Activity:
The lines to reproduce from the material below are those from the one containing "Trusted Carpet Cleaning" through the one containing "Home [button] (945, 16)", both included; write them out exactly and add nothing.

Entries provided:
···
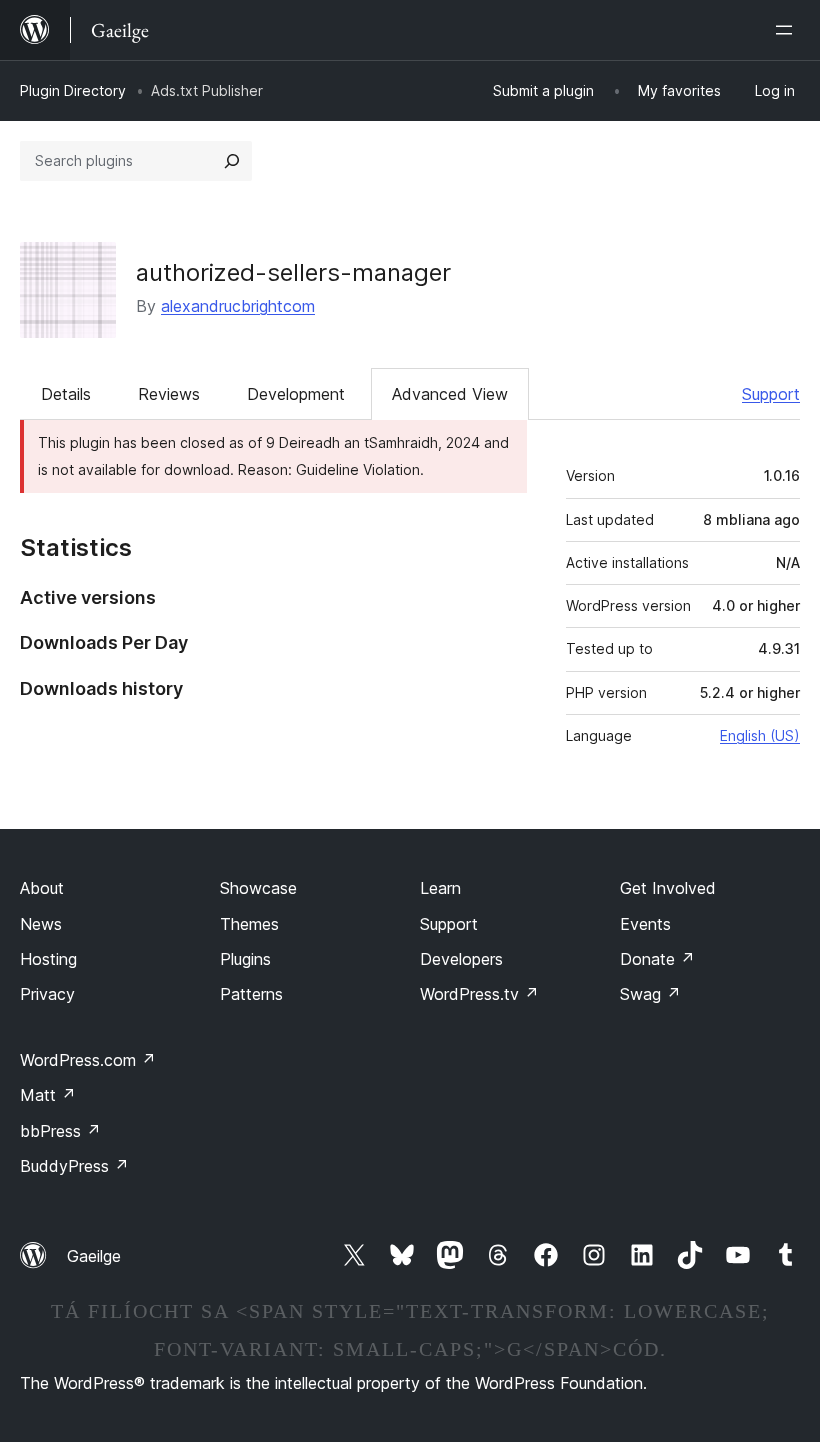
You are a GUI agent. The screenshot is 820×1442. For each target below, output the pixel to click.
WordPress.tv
···
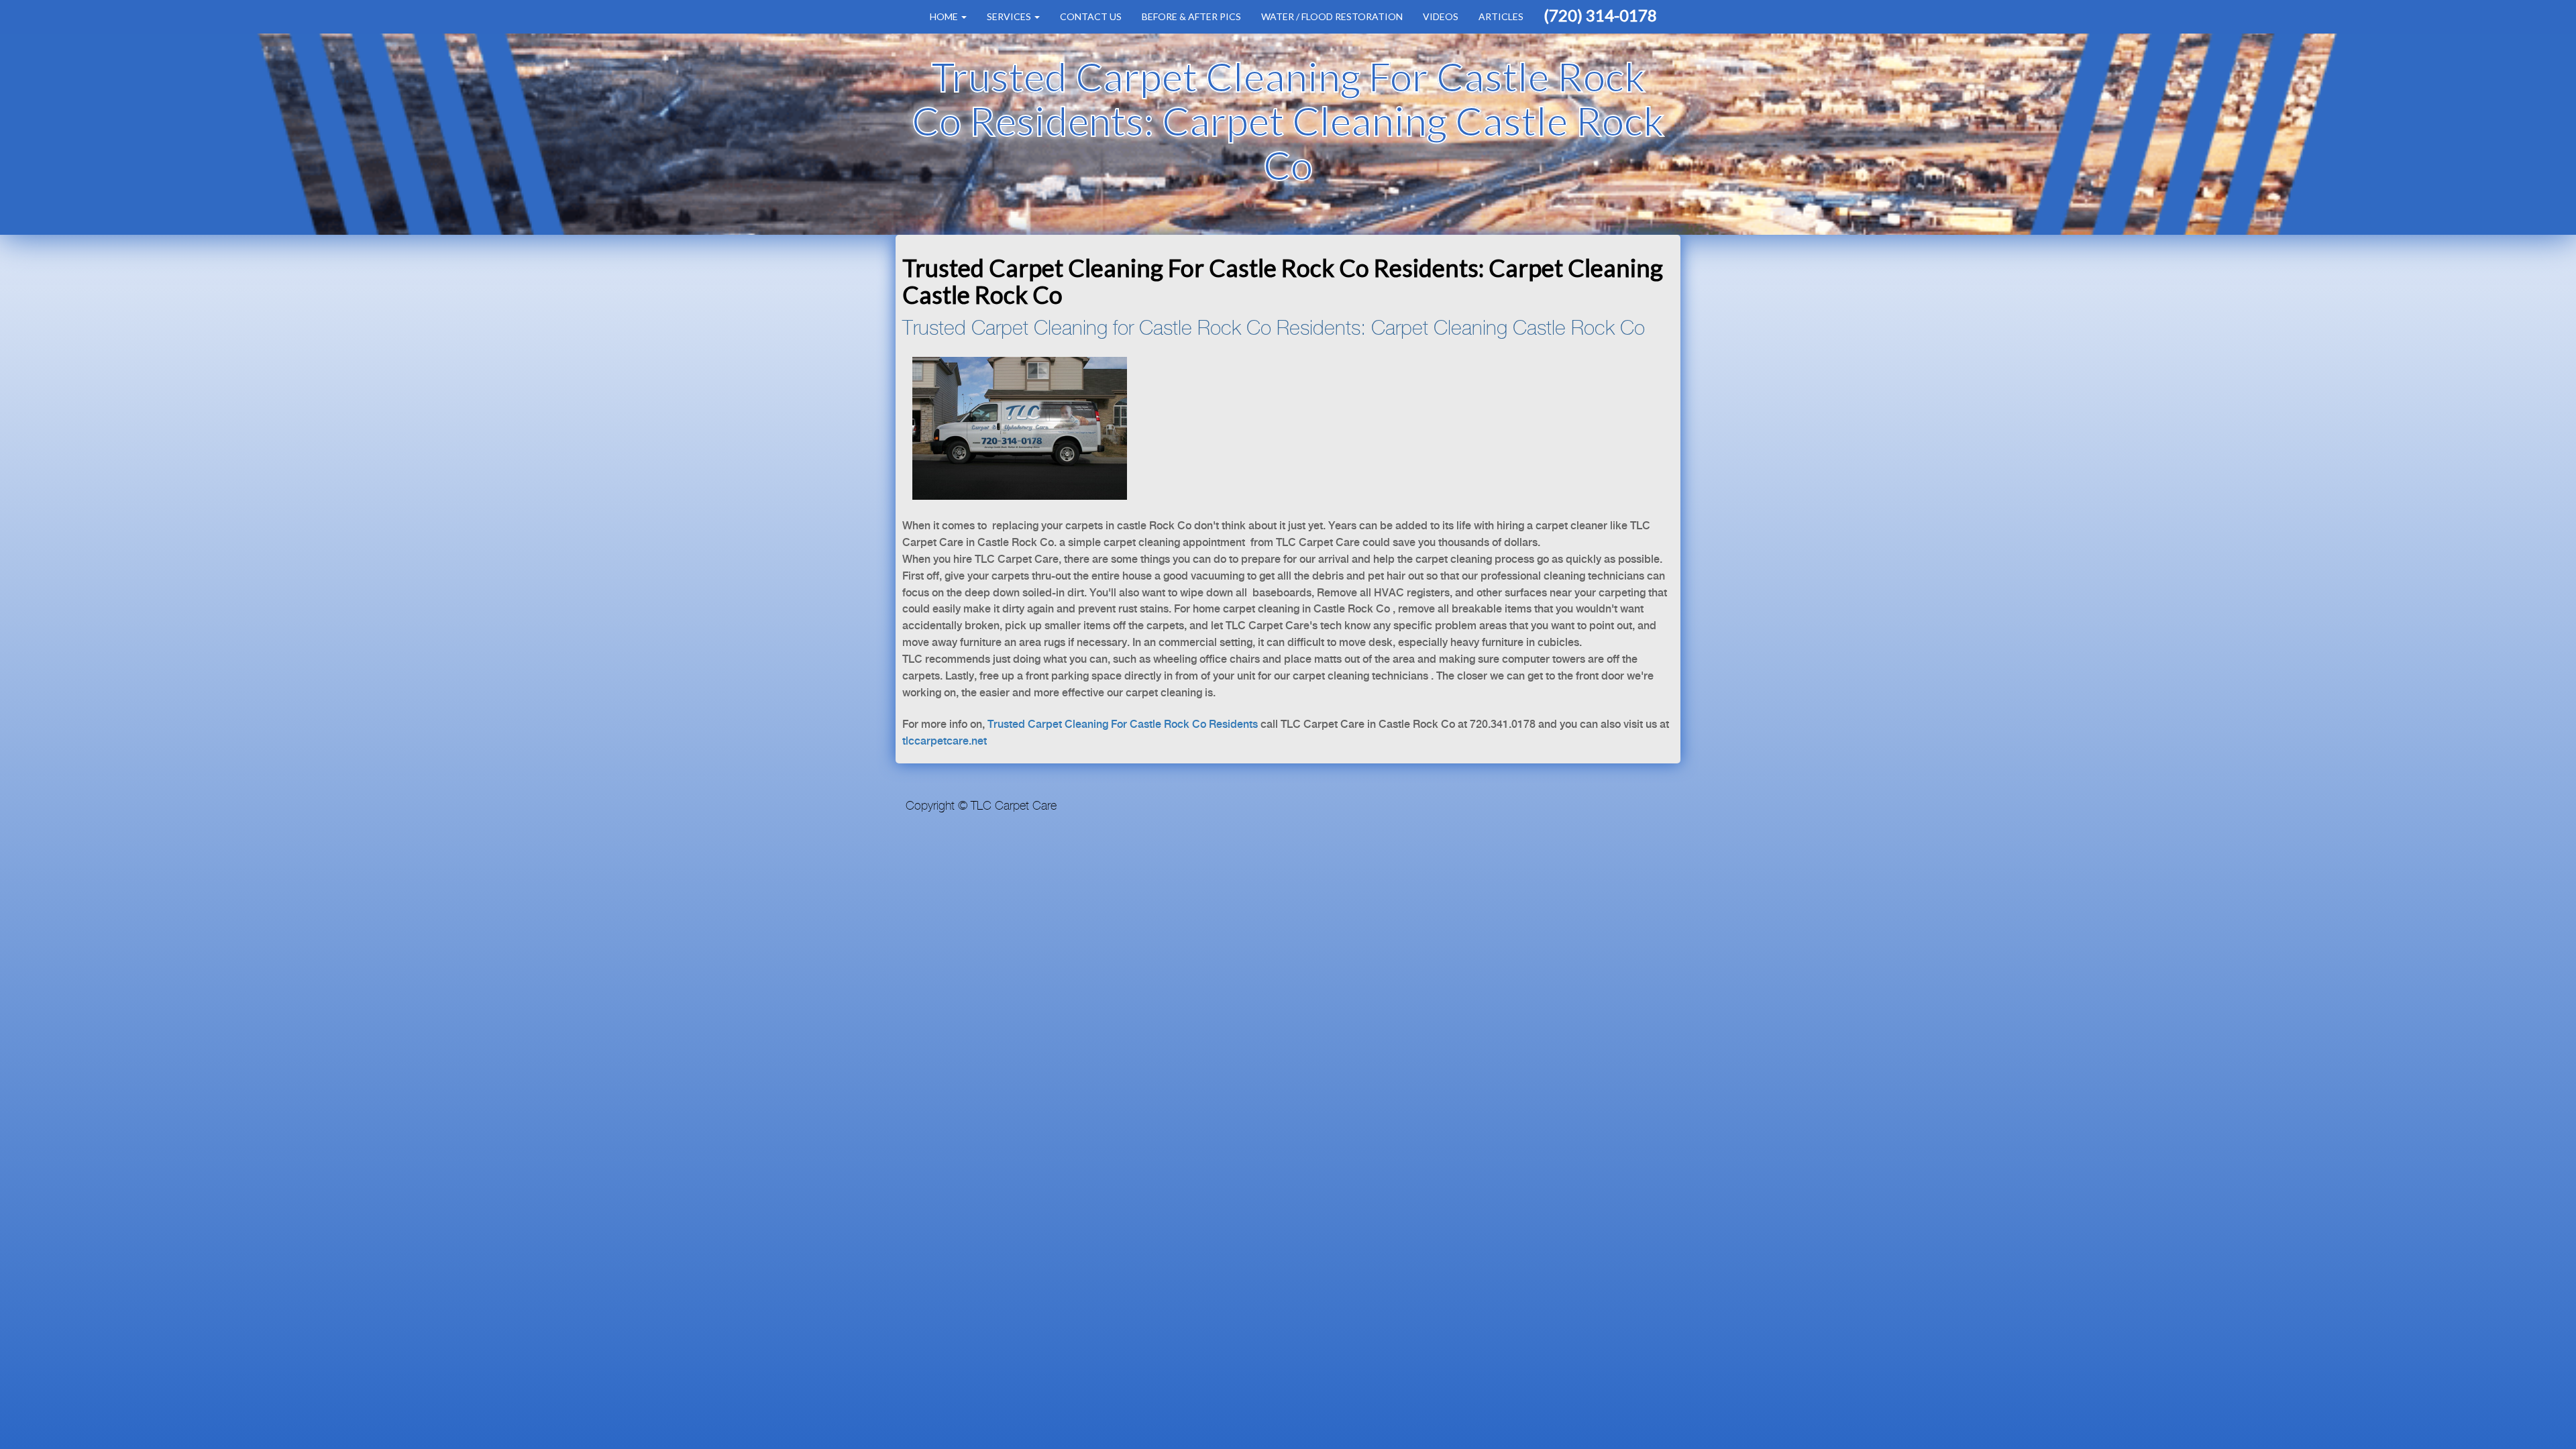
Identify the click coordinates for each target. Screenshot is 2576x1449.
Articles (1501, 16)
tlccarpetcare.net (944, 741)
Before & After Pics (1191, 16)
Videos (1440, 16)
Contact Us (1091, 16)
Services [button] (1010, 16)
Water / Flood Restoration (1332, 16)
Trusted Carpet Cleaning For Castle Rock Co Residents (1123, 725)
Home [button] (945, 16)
···
Answer for this exercise:
Trusted Carpet Cleaning For Castle Rock Co Residents (1123, 725)
Home [button] (945, 16)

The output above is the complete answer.